SAUVER L'IMZAD
« L’imzad est aux Touareg ce que l’âme est au corps »
Feu Hadj Moussa Akhamok, Aménokal des Touareg
Les 5 dernières joueuses d'imzad
L’imzad est une vièle monocorde, qui nous vient de la nuit des temps. Plus qu’un instrument, l’imzad est un symbole du pouvoir, suggérant une musique particulière vouée à un ordre social, à une organisation de l’espace et du temps. Cet instrument est exclusivement réservé aux femmes.
Sur un air d’imzad, l’homme chante.
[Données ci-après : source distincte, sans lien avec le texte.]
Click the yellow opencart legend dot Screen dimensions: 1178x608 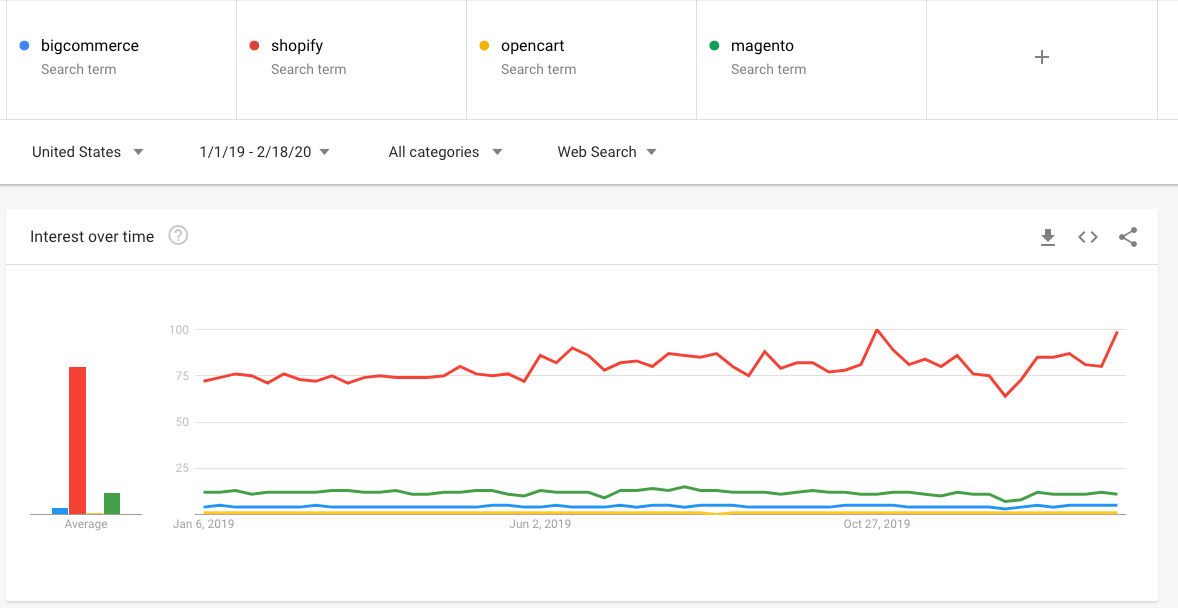(486, 45)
Et seul le son de la voix de l’homme est admis à se mêler à celui de l’instrument. Aucun autre instrument n’est associé à l’imzad.
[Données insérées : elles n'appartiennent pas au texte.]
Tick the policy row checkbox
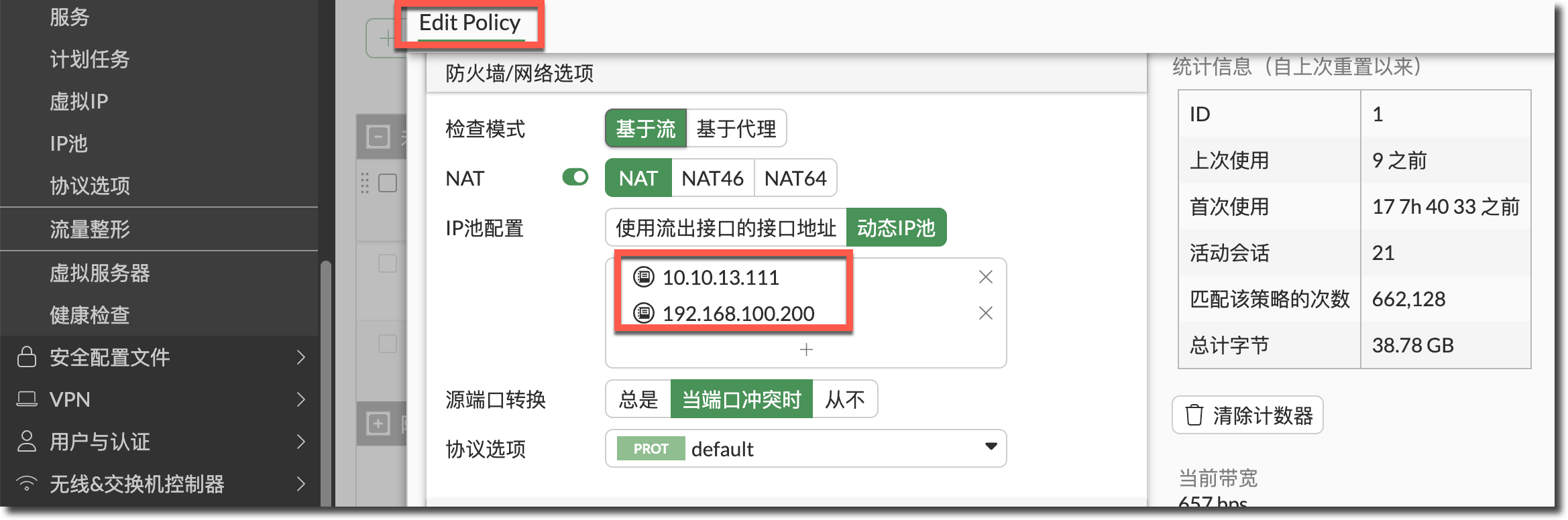The image size is (1568, 520). click(x=388, y=183)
Chaque évènement, n’importe quel détail de la vie, tout est rimé ou chanté. La valeur donnée à cet acte en lui-même est particulière, l’ambiance et l’atmosphère en sont tout le charme.
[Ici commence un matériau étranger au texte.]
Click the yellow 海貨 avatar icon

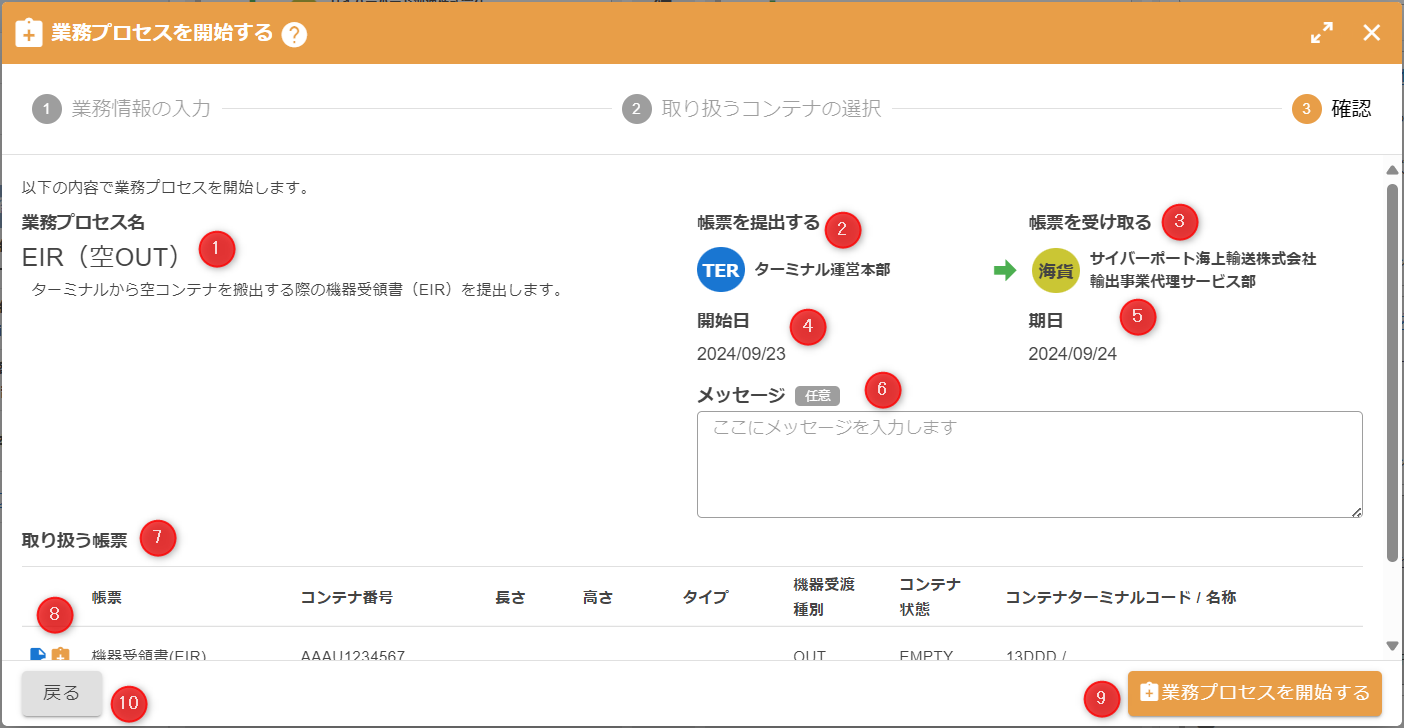[1055, 270]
Mais la pureté, l'authenticité et la beauté de cette culture sont menacées. Il ne reste vraisemblablement plus que 5 vieilles femmes qui savent encore fabriquer l'imzad et en jouer.
Avec leur disparition,
c’est toute une identité culturelle qui disparaît.
Journées culturelles autour de l'Imzad
Pour la première fois, 35 Touareg à Alger
au palais de la Culture.
Pour la première fois les quatres vieilles joueuses d'imzad : Alamine Khoulen, Dmeyla Edaber, Chtima bouzid et Biyat Edaber accompagnées de leurs meilleures élèves se sont produites du 26 avril au 1er mai 2008 à l'auditorium du Palais de la Culture à Alger pour faire connaître leur art.